Счастливая девочка выпорхнула, словно бабочка из кабинета директора и помчалась домой.
Директора, как и многих учителей, расстреляли немцы. Сторож ушёл, и Оля осталась одна. За окном наступил вечер, и похолодало. Она уже всё для себя решила и, закрывая свой кабинет, оставила ключ Ивану.
— Ты домой, дочка? Осторожно, там стреляют. Смотри, под шальную пулю не попади. Лучше бы осталась до утра.
Иван лежал на старом диване и курил. Оля кивнула, положила ключ на табурет, и медленно отправилась восвояси. Боль не прошла, она только усилилась, и женщина продолжала рыдать.
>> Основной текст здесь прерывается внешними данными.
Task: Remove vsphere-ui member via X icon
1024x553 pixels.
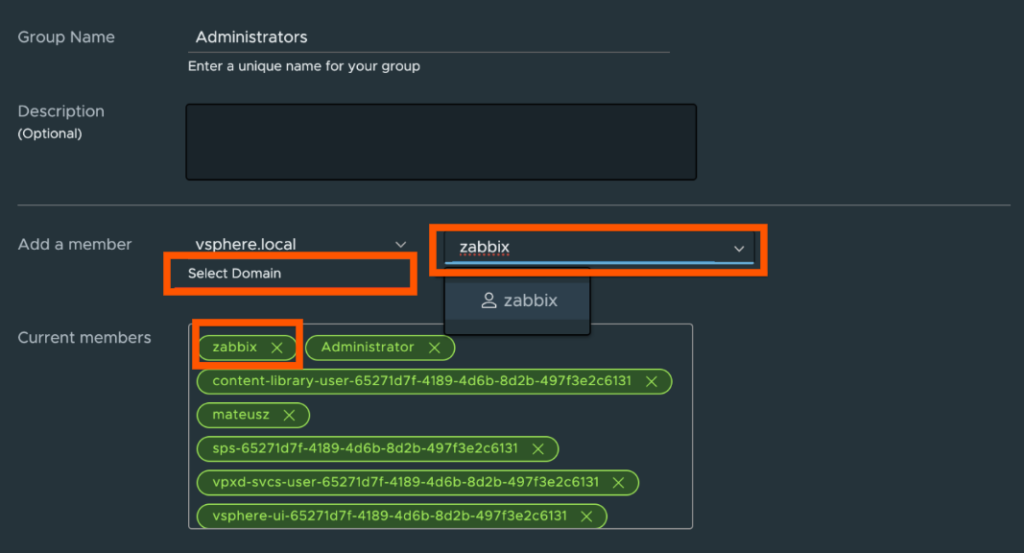Action: pos(586,517)
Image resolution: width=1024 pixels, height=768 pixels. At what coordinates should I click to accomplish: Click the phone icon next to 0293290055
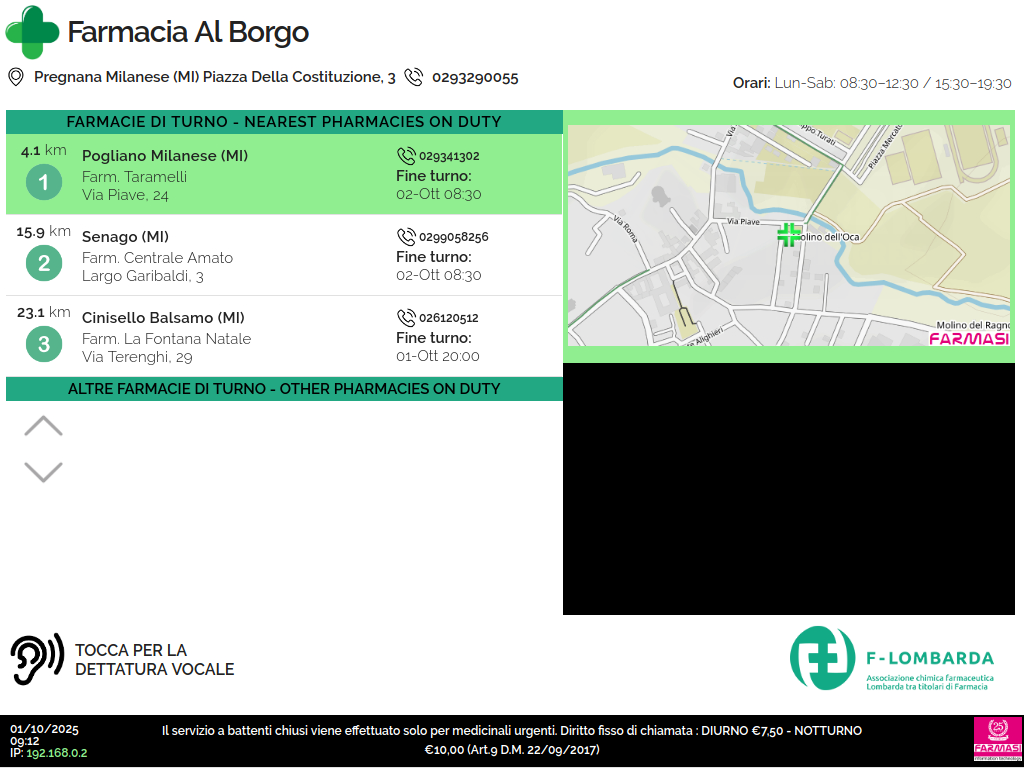(x=413, y=77)
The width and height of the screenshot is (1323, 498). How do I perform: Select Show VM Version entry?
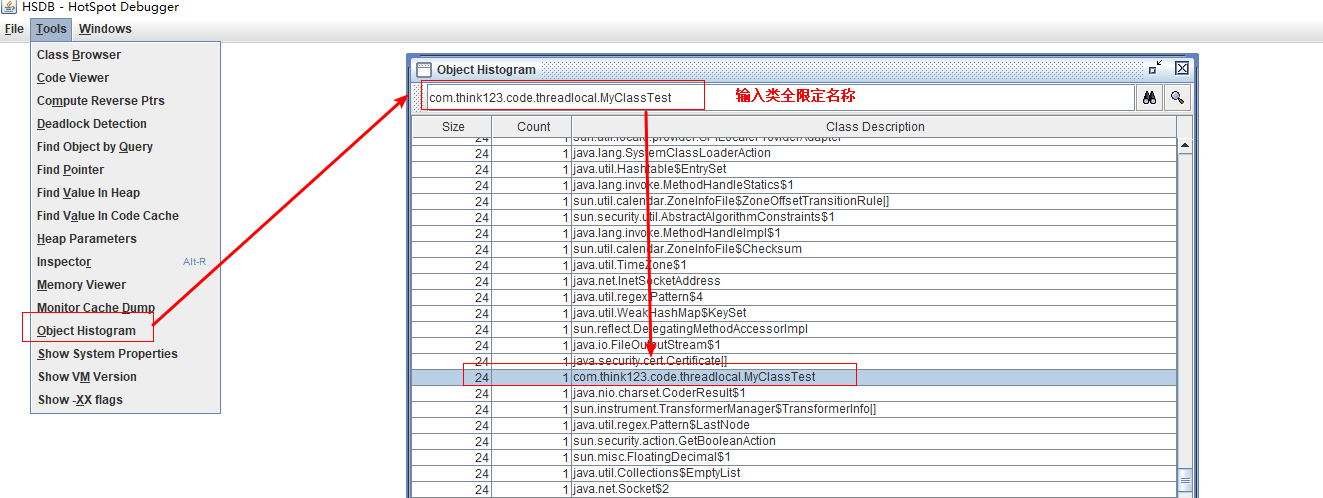[87, 377]

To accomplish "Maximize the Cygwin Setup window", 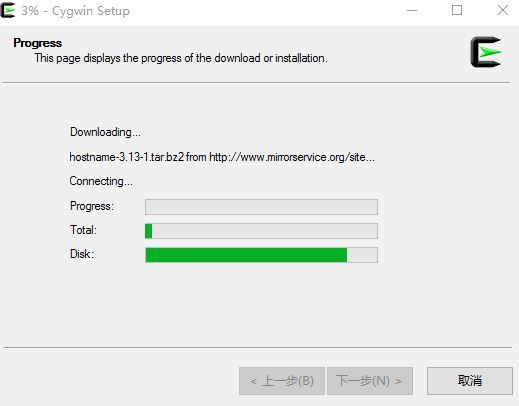I will click(x=457, y=11).
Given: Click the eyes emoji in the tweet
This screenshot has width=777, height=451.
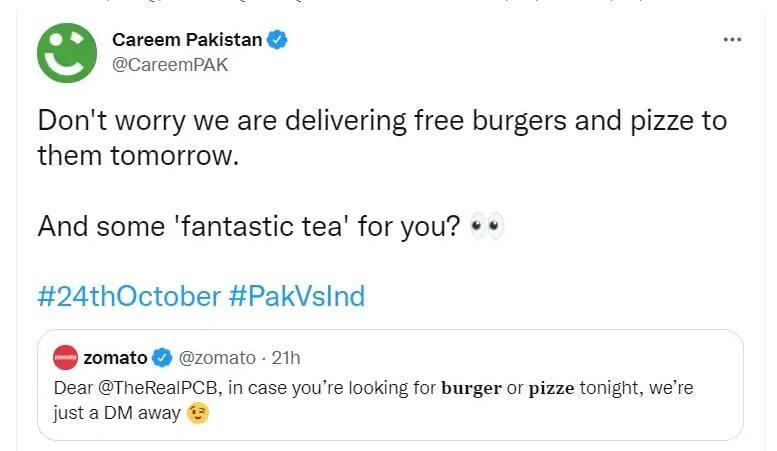Looking at the screenshot, I should [x=487, y=227].
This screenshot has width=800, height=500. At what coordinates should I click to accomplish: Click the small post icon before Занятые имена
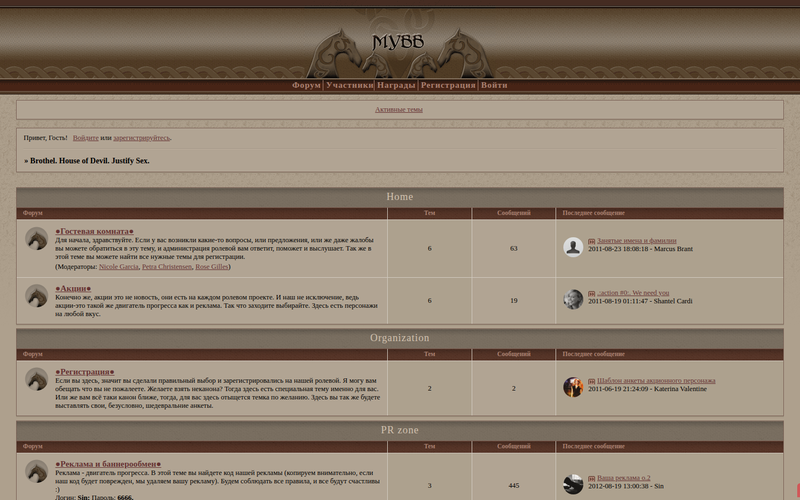coord(592,241)
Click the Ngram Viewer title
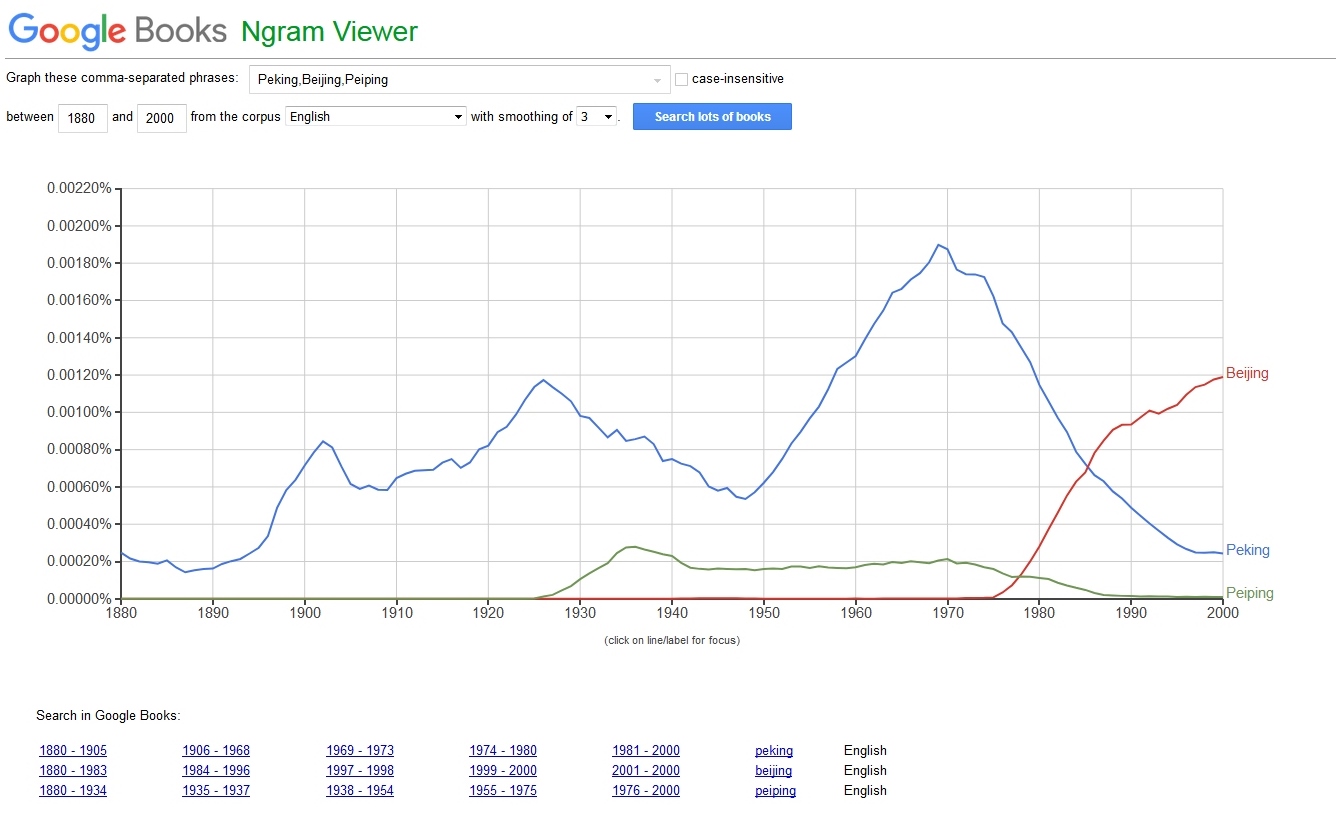Image resolution: width=1336 pixels, height=813 pixels. pos(329,32)
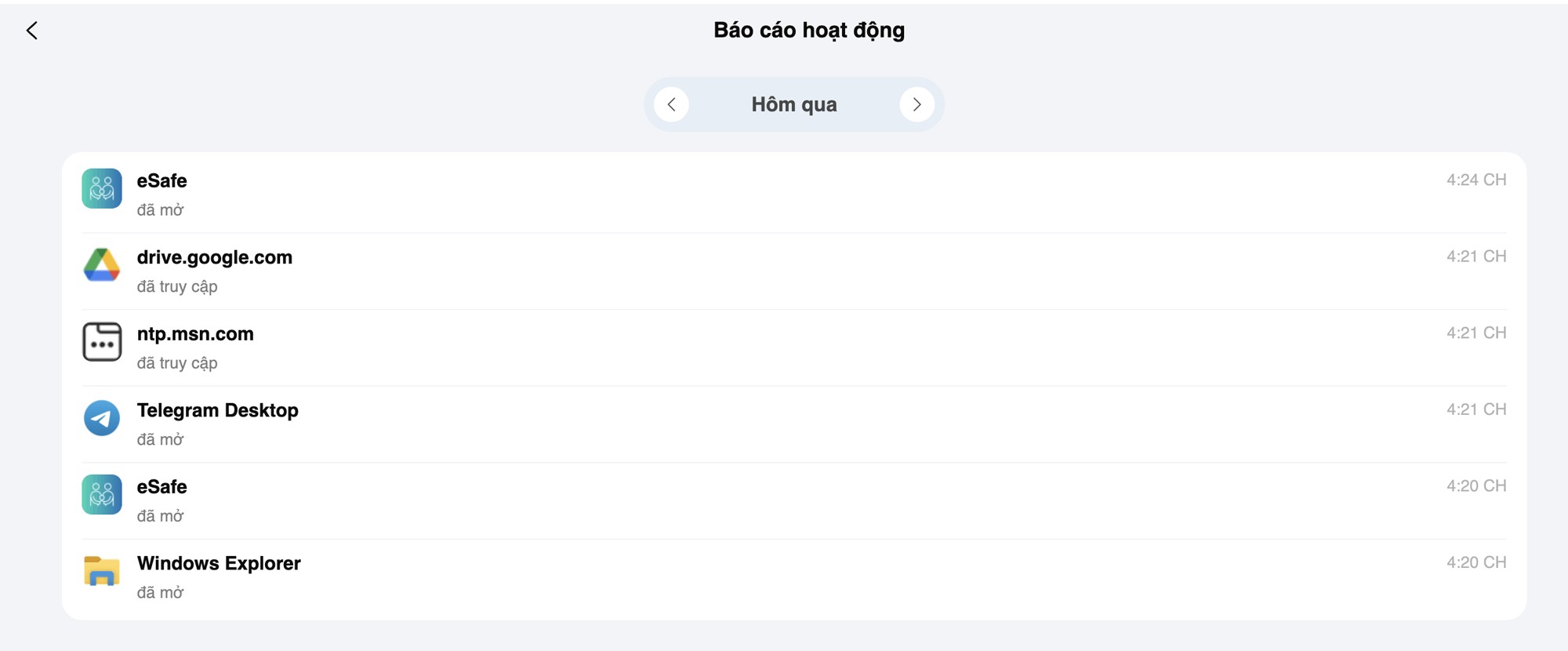The width and height of the screenshot is (1568, 651).
Task: Click the ntp.msn.com website icon
Action: [x=101, y=343]
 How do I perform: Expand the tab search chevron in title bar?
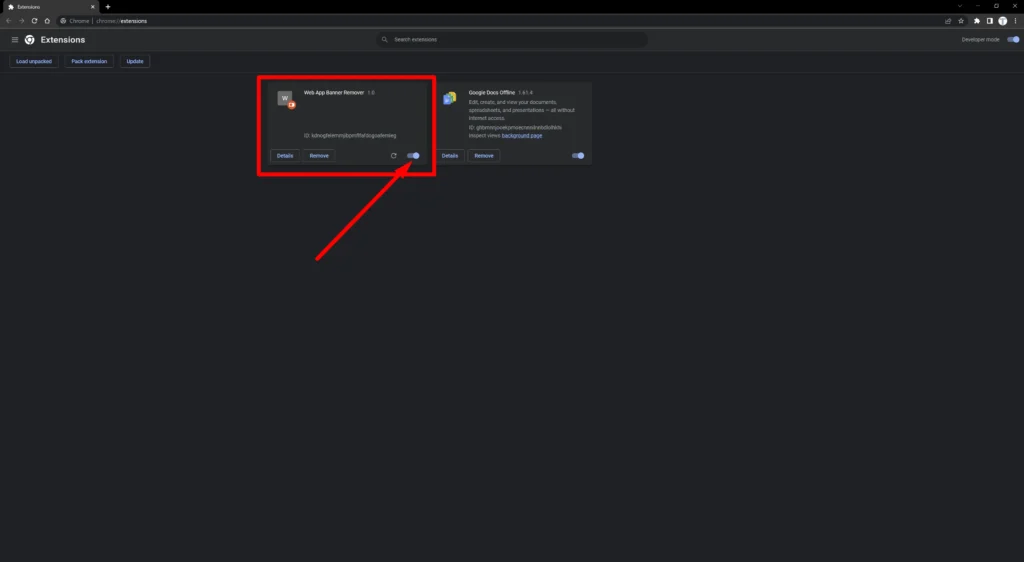click(x=959, y=6)
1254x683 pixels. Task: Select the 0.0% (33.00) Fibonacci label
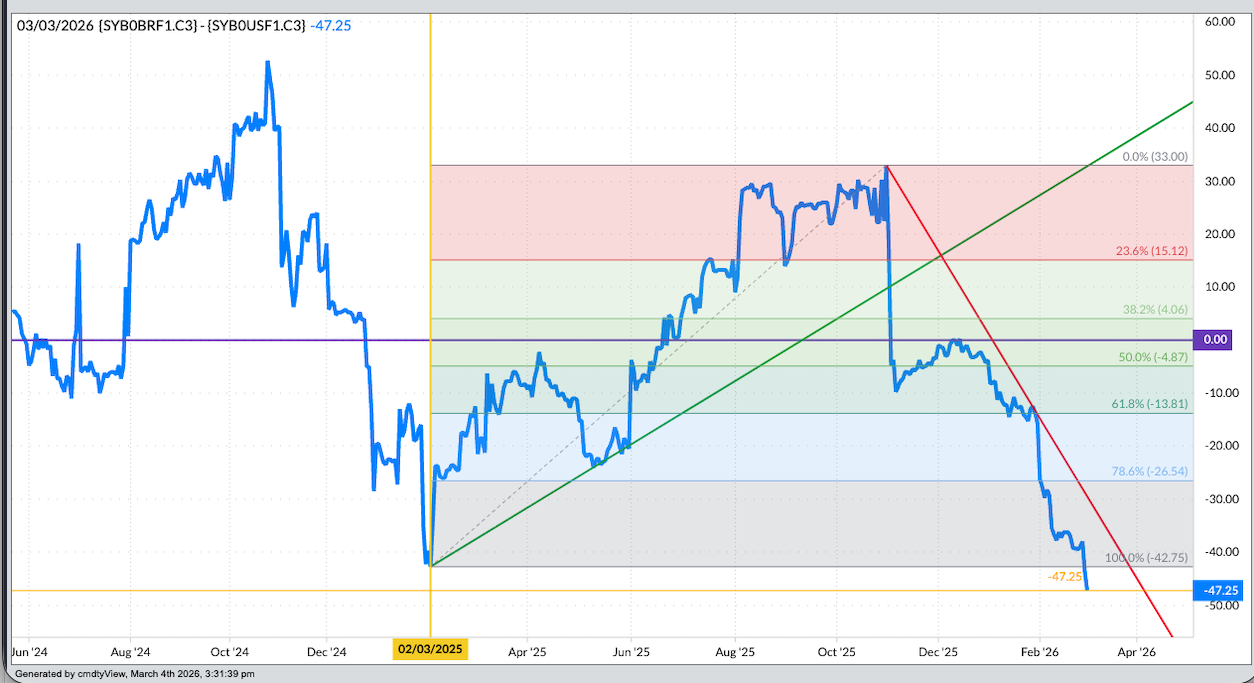click(x=1154, y=157)
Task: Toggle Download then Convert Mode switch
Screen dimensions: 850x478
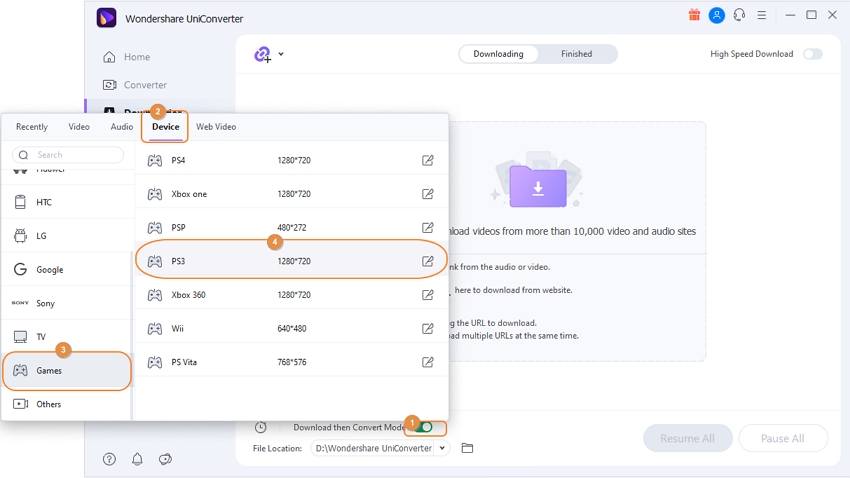Action: point(424,427)
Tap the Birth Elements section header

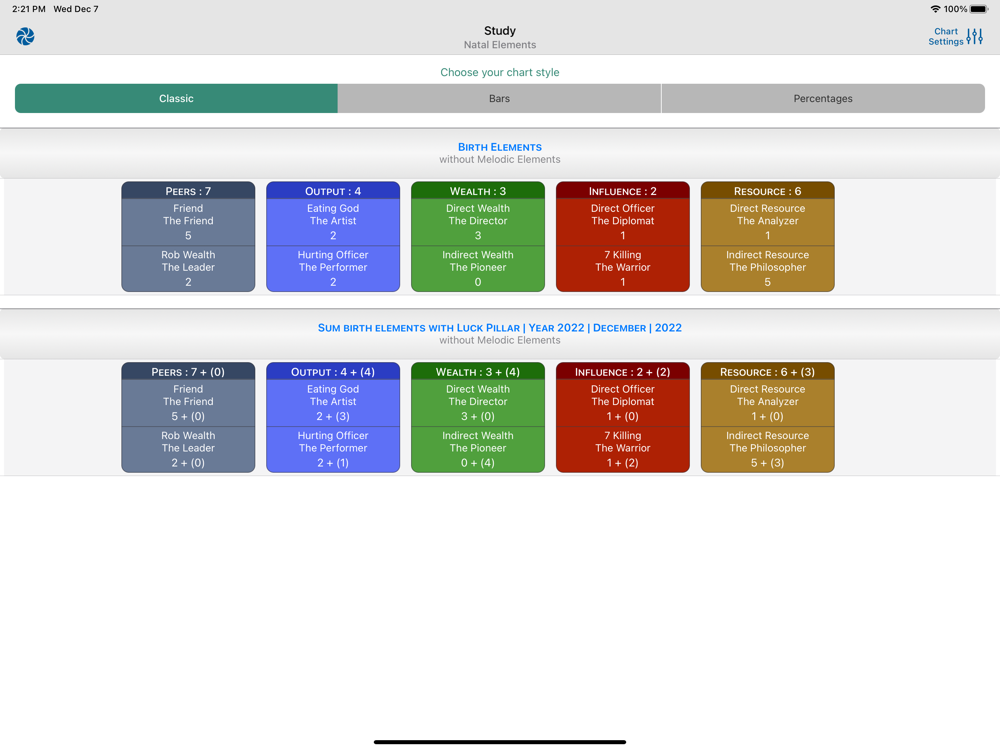tap(500, 147)
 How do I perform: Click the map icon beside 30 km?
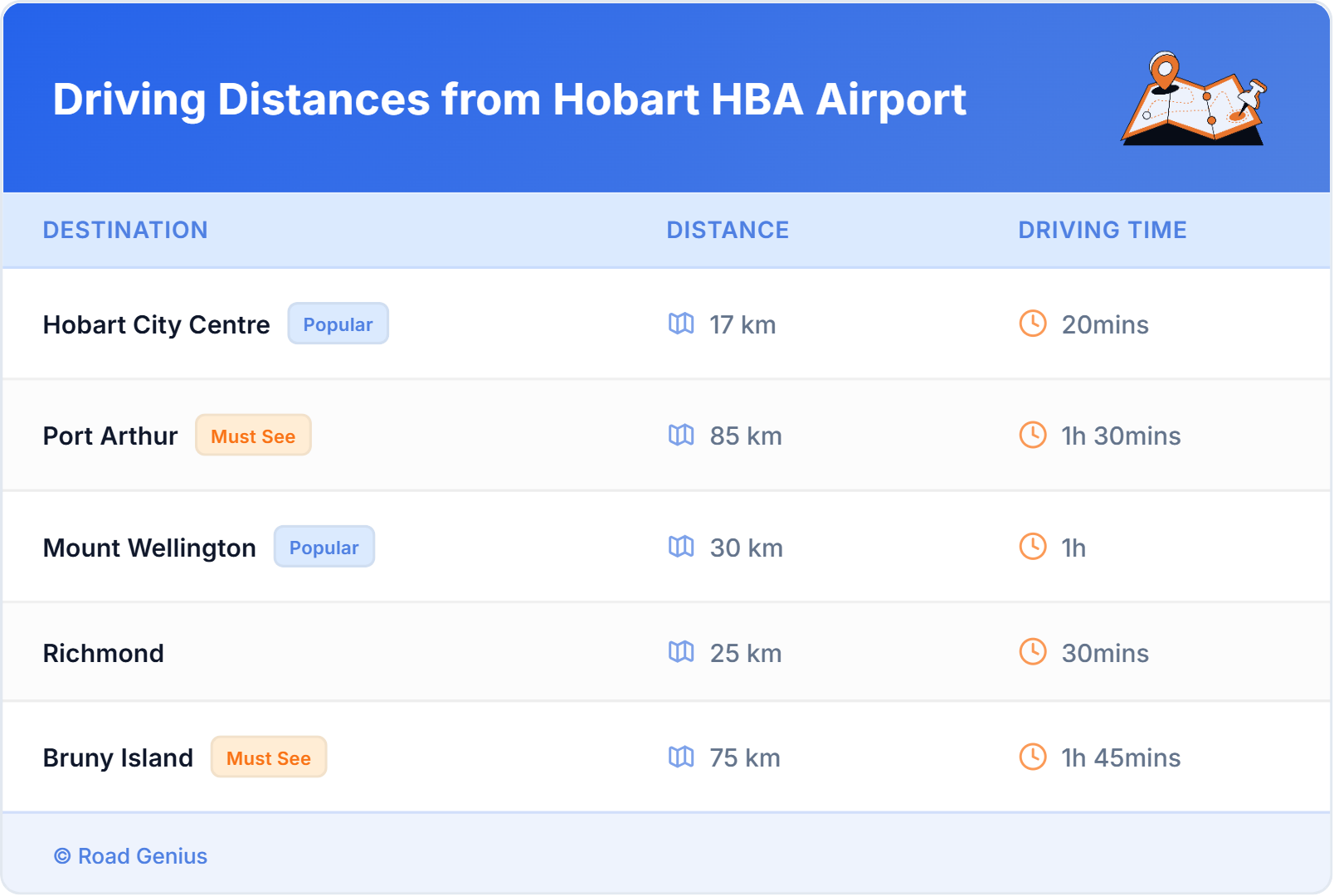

В груди пылал пожар, который она знала, как потушить. Только одним способом. Игорь не оставит её в покое, и будет и дальше приходить насиловать. Пожаловаться некому, защитить тоже. Она осталась одна в отвратительном мире, в котором жизнь человека зависела от настроения предателя, немецкого прихвостня. Ольга устала бояться: два года, каждый день, каждая клеточка её тела впитала страх смерти. Внутренний голос подсказывал, что она приняла правильное решение и не стоит с ним тянуть.
Впервые в жизни она не закрывала голову платком и не бежала. Совсем рядом шёл бой, рвались снаряды, и грохот от танков закладывал уши. Женщина шла с высоко поднятой головой, и не обращала внимания на то, как содрогалась земля, и под ноги ей летели комья грязи.